Tether Shuts Down Bitcoin Mining Operations in Uruguay

Tether shutting down bitcoin mining operations in Uruguay, closing data centers due to rising electricity costs and a falling BTC price

Tether Shuts Down Bitcoin Mining Operations in Uruguay​

Tether has decided to halt its bitcoin mining operations in Uruguay, pulling back from a high-profile infrastructure project as electricity prices rise and the BTC price weakens. The company is canceling a planned $500 million investment in new data centers, marking a sharp shift in its mining ambitions in Latin America.
Out of the $500 million earmarked for the project, more than $100 million had already been deployed. The shutdown affects both ongoing construction and operational plans, turning what was supposed to be a long-term strategic foothold in Uruguay into an early exit driven by unfavorable economics.

Rising energy costs and BTC volatility undermine the project​

Tether’s decision comes against a backdrop of increasing electricity prices in Uruguay, which directly erode the profitability of energy-intensive bitcoin mining. At the same time, a decline in the BTC price has squeezed mining margins globally, making large-scale expansion projects riskier and less attractive in the short term.
When the project was announced, the combination of relatively cheap renewable energy and a growing crypto market created a compelling case for building data centers in the country. As conditions changed, the economics no longer justified the scale of the planned investment, prompting Tether to reassess and ultimately withdraw.

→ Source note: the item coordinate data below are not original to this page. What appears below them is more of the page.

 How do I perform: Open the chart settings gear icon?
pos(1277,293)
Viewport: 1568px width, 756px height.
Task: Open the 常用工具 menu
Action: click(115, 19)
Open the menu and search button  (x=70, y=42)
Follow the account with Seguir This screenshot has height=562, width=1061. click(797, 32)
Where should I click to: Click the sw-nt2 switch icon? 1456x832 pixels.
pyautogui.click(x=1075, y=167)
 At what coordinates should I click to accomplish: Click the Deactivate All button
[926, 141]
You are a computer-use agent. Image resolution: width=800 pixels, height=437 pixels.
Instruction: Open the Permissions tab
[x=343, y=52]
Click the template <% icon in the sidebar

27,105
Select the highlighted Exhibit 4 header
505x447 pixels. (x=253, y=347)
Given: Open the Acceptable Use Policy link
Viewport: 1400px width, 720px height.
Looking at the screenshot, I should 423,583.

Layoffs follow as local operations wind down​

The closure has immediate consequences for Tether’s local workforce. According to reports, the company laid off 30 of the 38 employees working in its Uruguayan office. The remaining staff are expected to handle winding-down tasks and help manage the transition as mining activities come to a halt.
For the local ecosystem, the decision is a setback. The project had been seen as a potential source of high-tech employment and infrastructure investment. Instead, the abrupt reversal highlights the sensitivity of mining ventures to global market cycles and regional cost structures.

Tether still sees opportunity in Latin America​

Despite the shutdown in Uruguay, Tether has not abandoned its broader ambitions in Latin America. The company continues to explore other opportunities in the region, where dollar-linked stablecoins and digital-asset services remain in high demand due to inflation, capital controls and limited access to traditional banking.
Rather than committing to capital-intensive mining projects under volatile conditions, Tether is expected to focus on areas where its core competencies — stablecoin issuance, infrastructure partnerships and liquidity provision — can deliver more predictable returns. The Uruguayan experience may serve as a reminder that energy economics can change quickly, even in markets initially viewed as ideal for mining.

A snapshot of mining’s changing risk profile​

Tether’s exit underscores how fragile large-scale mining strategies can be when they depend heavily on both cheap power and a strong bitcoin price. As energy markets tighten and BTC experiences sharp corrections, even well-funded players are forced to reconsider expansion plans.
While other miners may still see opportunity in Latin America, Tether’s move suggests that future projects will likely demand more flexible structures, diversified locations and greater emphasis on long-term energy contracts. For now, Uruguay’s chapter in Tether’s mining story is closing — but the company’s search for viable growth avenues in the region continues.